Originariamente Scritto da
Audace
IKEA, LE AGEVOLAZIONI NON IMPEDISCONO I TAGLI DEL PERSONALE
È stato reso noto negli scorsi giorni che la Multinazionale Ikea non ha rinnovato il contratto di varie decine di dipendenti del grande magazzino sito alle porte di Bari. Per quanto è possibile intendere dalle magre dichiarazioni dei dirigenti locali della multinazionale svedese, il numero dei lavoratori non confermati sarebbe non inferiore alle 50 unità. Secondo voci diffuse, esso si attesterebbe addirittura intorno alle 80. Ciò a fronte di una forza lavoro totale pari a 300 unità. Il motivo del mancato rinnovo del contratto sarebbe da ricercare nel livello degli incassi, nettamente inferiore rispetto alle previsioni di vendita effettuate da “esperti” del mercato.
Si infrangono quindi le speranze di decine d’uomini e donne che confidavano nelle potenzialità della multinazionale scandinava nel creare nuovi posti di lavoro in una regione afflitta da disoccupazione e precariato. Si infrangono anche gli auspici delle istituzioni politiche locali, che avevano applicato particolari agevolazioni a favore dell’Ikea, agevolazioni concretizzatesi in contributi pubblici e nella realizzazione di varie opere pubbliche, come il nuovo raccordo stradale con relativa viabilità nelle zone circostanti.
L’episodio Ikea inoltre è l’ennesima dimostrazione di quanto sia illusorio ritenere che le multinazionali producano maggiore e migliore occupazione. Al contrario, recenti studi hanno dimostrato che i grandi punti vendita che sorgono sempre più frequentemente alle porte delle nostre città provocano la chiusura di decine di piccole e medie attività commerciali ed un calo vertiginoso della qualità stessa del lavoro. Contratti precari, turni stressanti, giornate festive dedicate al lavoro, bassi salari di fronte ad entrate milionarie, pasti saltati o ritagliati in pochi minuti, assenza di rapporti umani tra dirigenti e dipendenti. Il grande centro vendita insomma si traduce in una realtà simile a quella del grande capannone industriale, incorporandone gli stessi problemi e gli stessi disagi.

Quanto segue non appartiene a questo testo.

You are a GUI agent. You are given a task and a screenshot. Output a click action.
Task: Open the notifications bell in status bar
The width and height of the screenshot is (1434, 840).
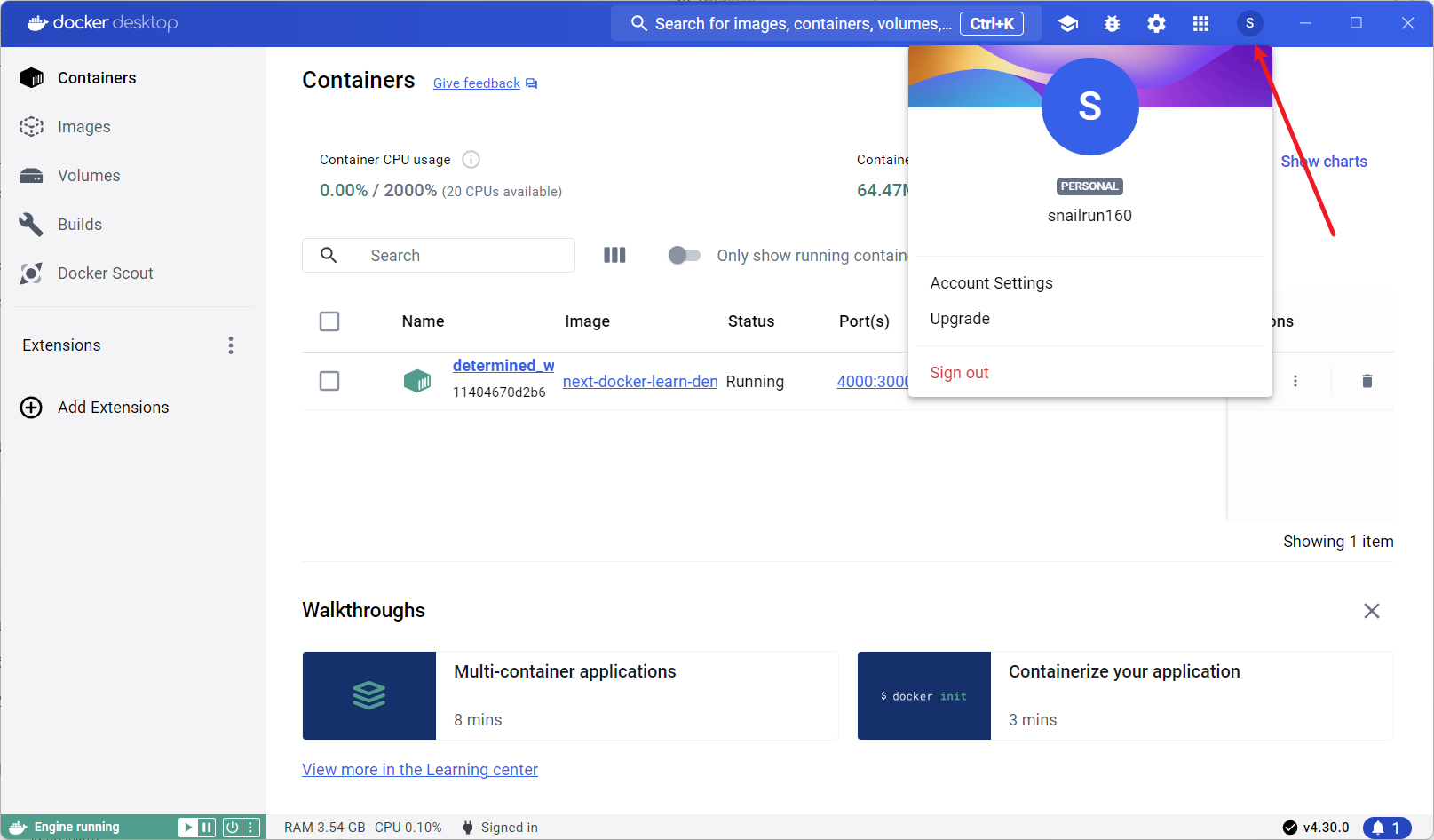tap(1386, 828)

Forza Nuova esprime la propria solidarietà agli ex-dipendenti Ikea, vittime di un sistema economico confacente ad affaristi e pescecani che consente lo sfruttamento dei lavoratori a condizioni di esclusivo vantaggio per le aziende, specie se grandi e potenti. Un sistema economico criminale che consente lo sfruttamento continuo di migliaia di giovani ai quali di fatto è negata la possibilità di costruirsi un futuro sereno ed equilibrato.